The history of thaeng yuak is still unclear because the date and the first province where thaeng yuak was invented are not recorded. There is a little information that could be used to estimate the timeline of it. Yet, the only information that could state the oldest period of thaeng yuak is the Thai poem name Khun Chang Khun Phaen. It is the epic poem that was written in the Ayutthaya period (in the middle of 17th century). In the Khun Chang Kun Phaen poem, thaeng yuak is mentioned in the Funeral of Wan Tong chapter when Khun Phaen ( the main character) decided to arrange the formal funeral for Wan Tong, one of his lovers.

Furthermore, in the 19th century, thaeng yuak art was a very common carving art in many provinces. There is a record that said almost every high monk in Phetchaburi can perform thaeng yuak art which it would be used for Buddhist festivals. More importantly, the important property of a banana stalk is fire resistant:. Banana is the plant that has volume of water inside the vessel, therefore people in the past discovered it and used it to protect the bier from the fire. This knowledge has passed through generations and becomes an art at the end.

Moreover, thaeng yuak was meant to add more attractive elements to the funeral state, the shelter and also decorate the stand for a bier, called "Mae Ru". Mae Ru is a decorated stand or a shelter for the bier usually used in important or high class funerals. Therefore, it is very difficult to has Mea Ru in other city rather than in capital city. However, Mea Ru is very popular in countryside like Phetchaburi and became the tradition of the city. The Mea Ru of Phetchaburi is unique. The reason is It is made in the same scale as high class Mea Ru, and it will be decorated with thaeng yuak. In addition, the bier is decorated by thaeng yuak on the edge and corners. Because of its beauty and delicate carving, King Rama IV (1851 A.D - 1868 A.D) decided to established thaeng yuak as the treasure of country.

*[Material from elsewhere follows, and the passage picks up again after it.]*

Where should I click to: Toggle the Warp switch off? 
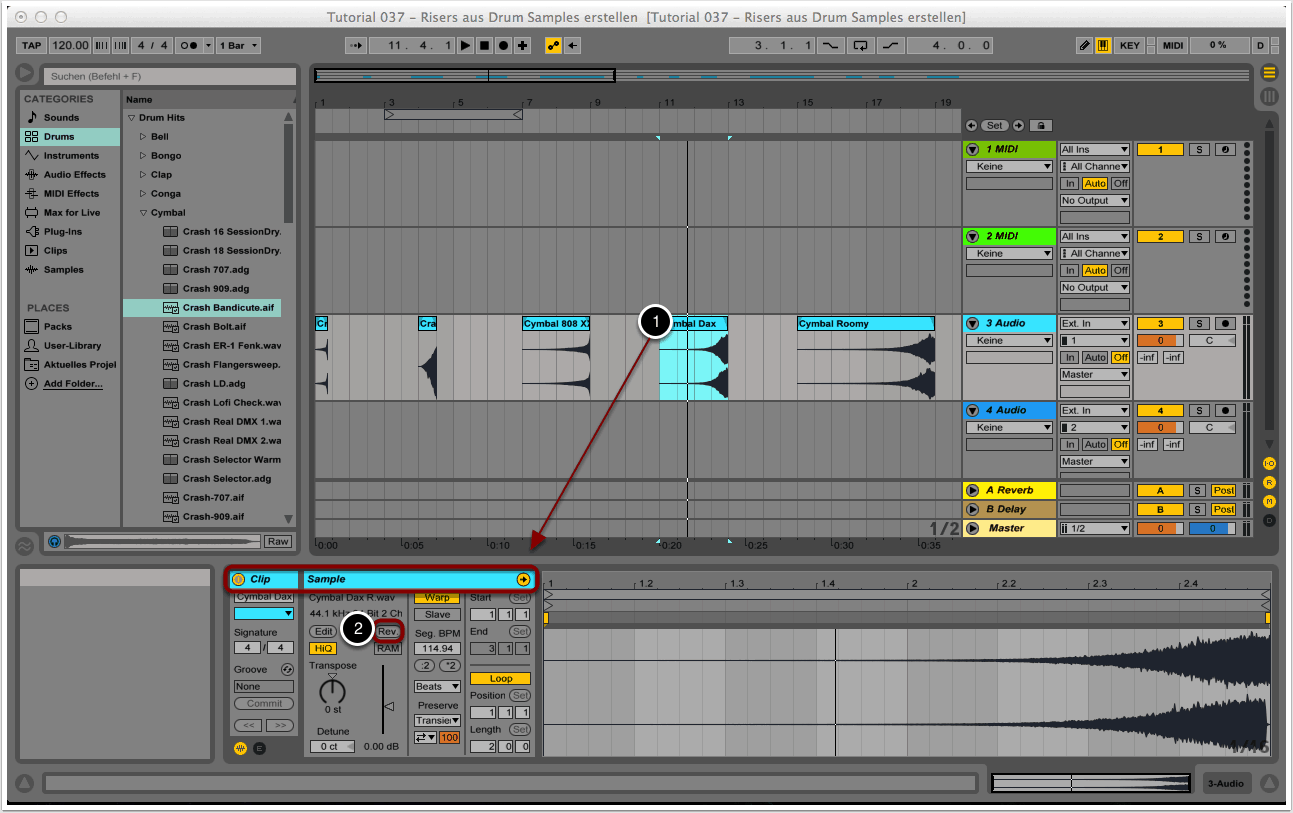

Unfortunately, in the past, the book or picture of this art was very hard to find in public. To be more specific, the master of thaeng yuak usually kept their technique only for their students and taught them by experience and did some workshop rather than a book. Therefore, there are many missing pieces of evidence and timeline in thaeng yuak history. However, new generations of thaeng yuak artists have begun to share their knowledge with the public more in order to preserve the culture and art. The master of thaeng yuak also supports these new artists by giving them the guiding and original technique which able to fill the gap of thaeng yuak timeline.

== Tool and Equipment ==

The essential tools for thaeng yuak are the sharp carving knives, hammer, and nail. For carving knives, each type of knife will do the different job and have different properties for the work.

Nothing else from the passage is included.